START Supplied entries

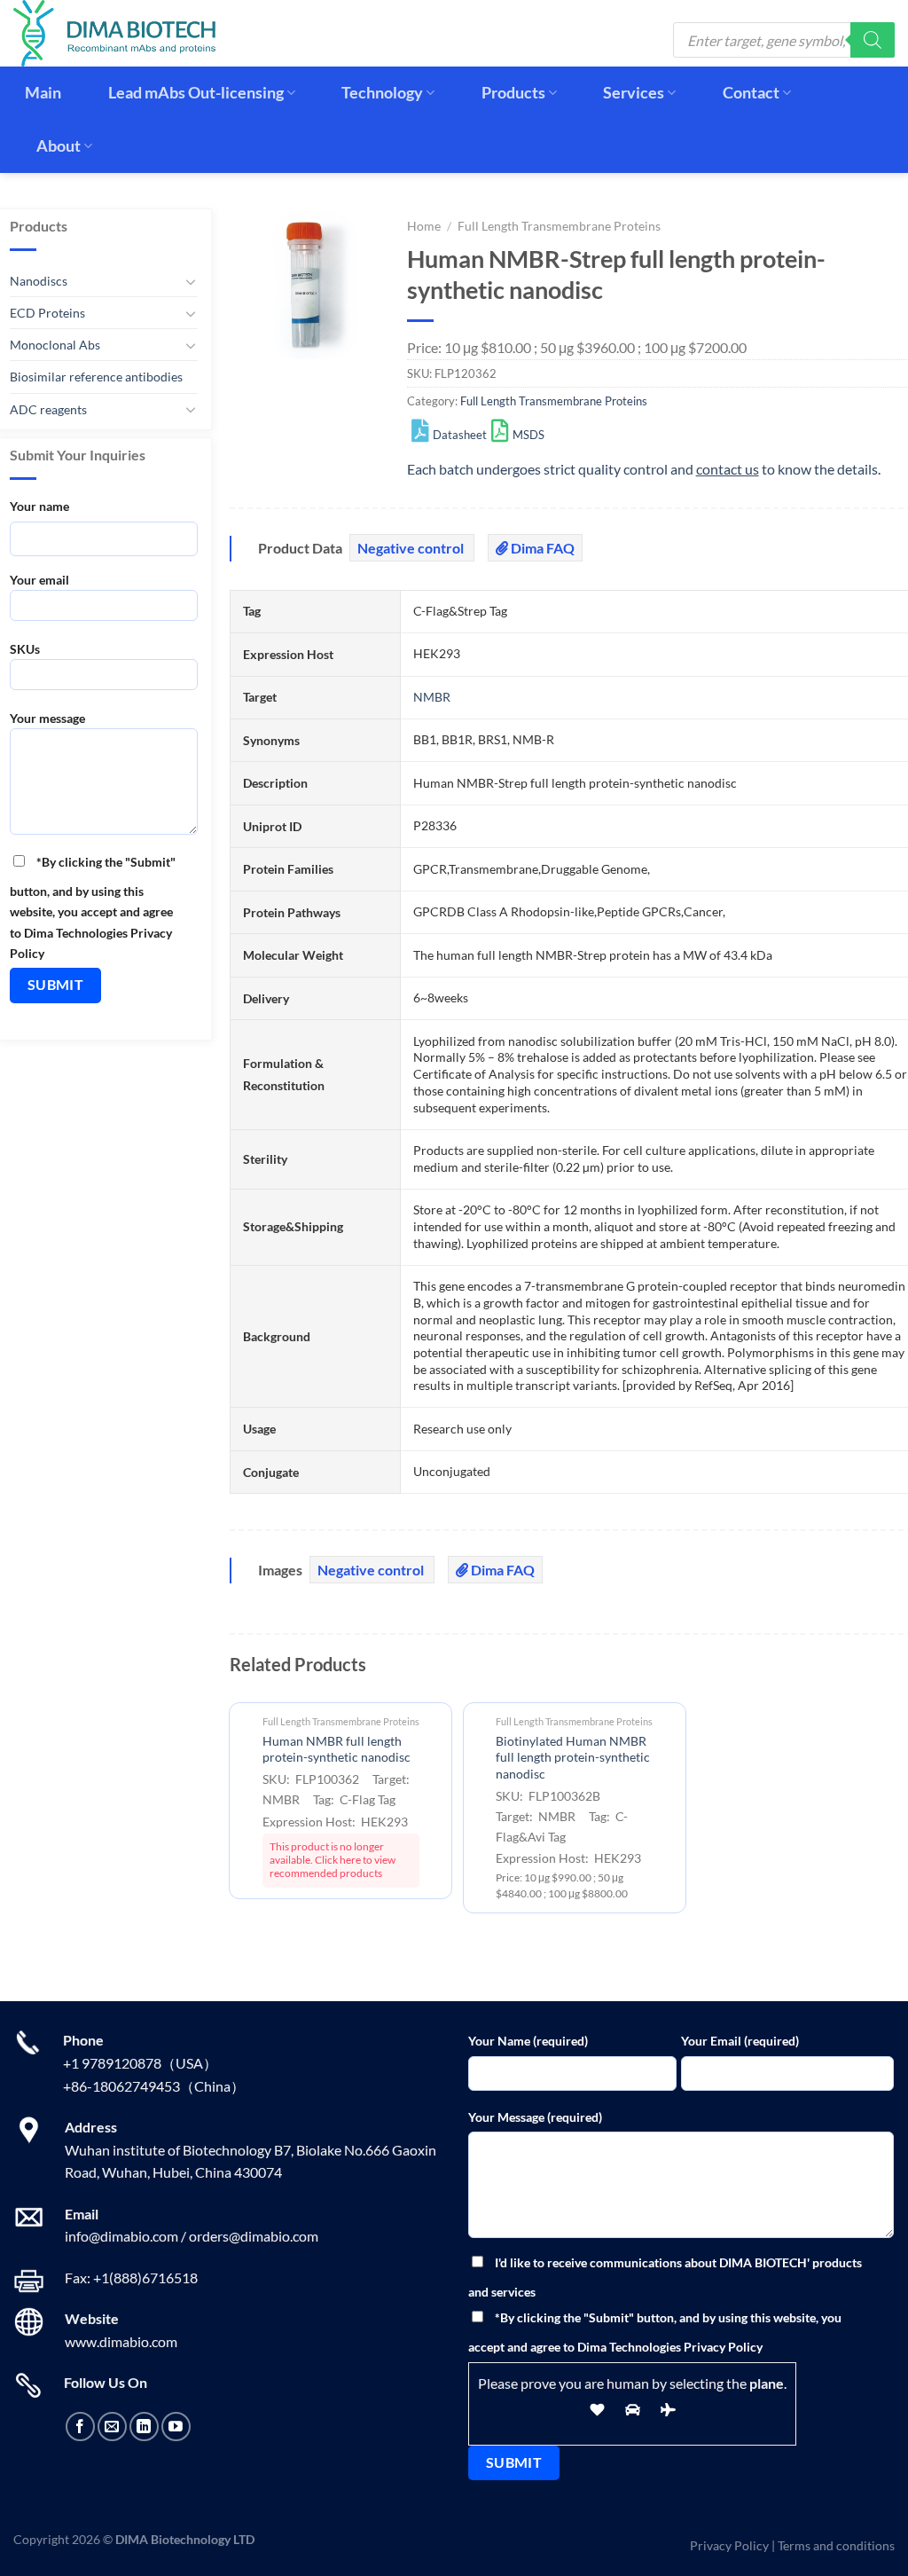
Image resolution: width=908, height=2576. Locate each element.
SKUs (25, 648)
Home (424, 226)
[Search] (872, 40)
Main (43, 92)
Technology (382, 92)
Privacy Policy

END Supplied entries

Problem to work on:
Omitting all pictures, give the preceding listing again exactly.

Finished task:
Image resolution: width=908, height=2576. Locate each element.
SKUs (25, 648)
Home (424, 226)
[Search] (872, 40)
Main (43, 92)
Technology (382, 92)
Privacy Policy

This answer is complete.